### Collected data

○ ○ ○ ○ ○

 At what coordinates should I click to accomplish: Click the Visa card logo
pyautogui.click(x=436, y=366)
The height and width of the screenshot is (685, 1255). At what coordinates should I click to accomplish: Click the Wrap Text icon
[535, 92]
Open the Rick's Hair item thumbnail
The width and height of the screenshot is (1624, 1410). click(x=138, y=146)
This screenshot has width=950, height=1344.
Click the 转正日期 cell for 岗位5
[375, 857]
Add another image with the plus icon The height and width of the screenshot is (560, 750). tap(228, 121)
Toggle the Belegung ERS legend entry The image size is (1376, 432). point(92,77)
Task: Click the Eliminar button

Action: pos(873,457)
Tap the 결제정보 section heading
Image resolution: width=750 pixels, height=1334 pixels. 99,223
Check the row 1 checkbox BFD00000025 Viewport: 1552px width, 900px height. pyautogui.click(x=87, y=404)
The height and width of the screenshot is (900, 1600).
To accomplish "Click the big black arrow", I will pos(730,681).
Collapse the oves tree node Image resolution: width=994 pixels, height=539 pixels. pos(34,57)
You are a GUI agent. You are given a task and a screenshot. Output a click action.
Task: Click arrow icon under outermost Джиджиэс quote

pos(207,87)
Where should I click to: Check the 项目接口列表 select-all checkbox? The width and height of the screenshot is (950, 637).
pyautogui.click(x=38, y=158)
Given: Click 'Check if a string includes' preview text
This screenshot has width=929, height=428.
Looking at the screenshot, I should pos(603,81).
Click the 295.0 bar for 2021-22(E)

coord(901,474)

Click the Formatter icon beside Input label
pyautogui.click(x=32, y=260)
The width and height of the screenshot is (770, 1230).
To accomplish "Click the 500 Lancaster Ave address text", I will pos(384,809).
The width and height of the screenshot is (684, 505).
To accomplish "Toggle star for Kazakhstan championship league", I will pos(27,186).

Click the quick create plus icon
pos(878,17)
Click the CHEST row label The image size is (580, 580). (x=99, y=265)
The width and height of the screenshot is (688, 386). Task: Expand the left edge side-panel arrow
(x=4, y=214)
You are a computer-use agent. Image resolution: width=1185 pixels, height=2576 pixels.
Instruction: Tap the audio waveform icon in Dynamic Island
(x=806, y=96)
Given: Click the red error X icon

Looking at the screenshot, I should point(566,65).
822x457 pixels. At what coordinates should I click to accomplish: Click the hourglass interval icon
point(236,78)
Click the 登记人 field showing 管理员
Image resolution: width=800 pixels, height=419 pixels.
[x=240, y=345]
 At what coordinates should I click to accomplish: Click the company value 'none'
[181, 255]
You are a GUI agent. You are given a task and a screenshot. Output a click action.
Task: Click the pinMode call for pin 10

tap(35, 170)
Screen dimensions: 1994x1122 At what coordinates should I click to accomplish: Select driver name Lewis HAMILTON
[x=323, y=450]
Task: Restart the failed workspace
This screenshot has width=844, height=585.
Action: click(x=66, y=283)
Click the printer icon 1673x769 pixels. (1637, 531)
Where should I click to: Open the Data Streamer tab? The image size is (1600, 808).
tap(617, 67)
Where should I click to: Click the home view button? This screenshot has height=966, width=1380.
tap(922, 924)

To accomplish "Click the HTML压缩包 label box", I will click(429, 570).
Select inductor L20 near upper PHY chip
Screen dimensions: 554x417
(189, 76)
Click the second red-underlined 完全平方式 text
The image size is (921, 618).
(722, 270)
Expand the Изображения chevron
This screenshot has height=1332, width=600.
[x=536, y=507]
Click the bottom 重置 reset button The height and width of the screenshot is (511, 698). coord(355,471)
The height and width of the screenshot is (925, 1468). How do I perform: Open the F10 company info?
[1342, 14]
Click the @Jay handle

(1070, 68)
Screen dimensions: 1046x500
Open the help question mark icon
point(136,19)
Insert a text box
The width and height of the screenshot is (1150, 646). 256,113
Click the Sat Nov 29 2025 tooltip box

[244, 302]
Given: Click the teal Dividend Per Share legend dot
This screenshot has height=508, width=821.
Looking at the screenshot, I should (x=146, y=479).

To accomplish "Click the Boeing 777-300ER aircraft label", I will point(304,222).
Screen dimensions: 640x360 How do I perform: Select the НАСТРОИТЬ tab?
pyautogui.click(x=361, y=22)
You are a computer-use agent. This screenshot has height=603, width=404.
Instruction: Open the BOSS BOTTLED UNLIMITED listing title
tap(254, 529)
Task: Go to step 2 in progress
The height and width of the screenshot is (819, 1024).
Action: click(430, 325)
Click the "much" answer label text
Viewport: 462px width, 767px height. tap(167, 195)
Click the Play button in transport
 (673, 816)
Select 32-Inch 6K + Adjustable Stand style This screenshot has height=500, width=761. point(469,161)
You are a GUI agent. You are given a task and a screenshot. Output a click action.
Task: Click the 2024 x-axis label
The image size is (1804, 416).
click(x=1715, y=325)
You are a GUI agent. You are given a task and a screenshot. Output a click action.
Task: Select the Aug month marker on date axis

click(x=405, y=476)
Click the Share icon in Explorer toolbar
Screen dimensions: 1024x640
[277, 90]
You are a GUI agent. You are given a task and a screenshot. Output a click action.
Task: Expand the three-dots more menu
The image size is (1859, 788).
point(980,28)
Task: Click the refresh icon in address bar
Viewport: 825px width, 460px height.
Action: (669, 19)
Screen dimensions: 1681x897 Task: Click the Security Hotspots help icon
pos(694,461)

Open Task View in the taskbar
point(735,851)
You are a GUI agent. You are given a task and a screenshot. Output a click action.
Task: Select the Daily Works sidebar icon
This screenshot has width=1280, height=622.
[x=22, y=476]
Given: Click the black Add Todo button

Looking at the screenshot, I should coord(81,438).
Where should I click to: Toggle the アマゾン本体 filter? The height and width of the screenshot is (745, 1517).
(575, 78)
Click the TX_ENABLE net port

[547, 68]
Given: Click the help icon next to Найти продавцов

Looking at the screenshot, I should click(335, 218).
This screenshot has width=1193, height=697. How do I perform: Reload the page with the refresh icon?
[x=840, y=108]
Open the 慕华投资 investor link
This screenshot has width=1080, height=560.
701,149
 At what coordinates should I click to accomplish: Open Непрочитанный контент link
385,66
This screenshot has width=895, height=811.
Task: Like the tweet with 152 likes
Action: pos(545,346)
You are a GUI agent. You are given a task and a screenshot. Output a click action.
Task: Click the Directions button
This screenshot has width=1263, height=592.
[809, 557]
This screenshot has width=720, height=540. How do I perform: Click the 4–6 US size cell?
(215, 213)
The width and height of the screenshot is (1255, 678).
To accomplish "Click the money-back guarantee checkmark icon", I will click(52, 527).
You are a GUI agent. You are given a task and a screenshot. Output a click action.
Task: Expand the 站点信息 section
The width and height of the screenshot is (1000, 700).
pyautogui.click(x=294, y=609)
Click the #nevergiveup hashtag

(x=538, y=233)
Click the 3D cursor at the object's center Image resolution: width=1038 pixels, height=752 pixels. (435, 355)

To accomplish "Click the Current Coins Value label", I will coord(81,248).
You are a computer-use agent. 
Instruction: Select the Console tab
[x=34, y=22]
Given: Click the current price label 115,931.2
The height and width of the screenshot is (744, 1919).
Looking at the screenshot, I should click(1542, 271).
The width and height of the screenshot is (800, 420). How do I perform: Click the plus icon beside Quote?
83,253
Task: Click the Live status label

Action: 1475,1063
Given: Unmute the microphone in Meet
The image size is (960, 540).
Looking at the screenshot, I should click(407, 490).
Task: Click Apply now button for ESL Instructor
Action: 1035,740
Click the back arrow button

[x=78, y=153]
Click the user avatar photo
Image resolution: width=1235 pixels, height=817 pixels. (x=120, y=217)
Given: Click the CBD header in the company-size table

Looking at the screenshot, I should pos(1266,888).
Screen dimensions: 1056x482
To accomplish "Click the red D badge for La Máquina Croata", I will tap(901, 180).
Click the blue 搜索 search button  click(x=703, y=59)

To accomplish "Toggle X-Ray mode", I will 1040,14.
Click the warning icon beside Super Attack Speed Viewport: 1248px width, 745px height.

○ ○ ○ ○ ○

### What is being asked
Start with the line that contains "Click the back arrow button", end with the last line of the entries, and please retype every line in that span exactly, with no others.

### Result
Click the back arrow button

[x=78, y=153]
Click the user avatar photo
Image resolution: width=1235 pixels, height=817 pixels. (x=120, y=217)
Given: Click the CBD header in the company-size table

Looking at the screenshot, I should pos(1266,888).
Screen dimensions: 1056x482
To accomplish "Click the red D badge for La Máquina Croata", I will tap(901, 180).
Click the blue 搜索 search button  click(x=703, y=59)

To accomplish "Toggle X-Ray mode", I will 1040,14.
Click the warning icon beside Super Attack Speed Viewport: 1248px width, 745px height.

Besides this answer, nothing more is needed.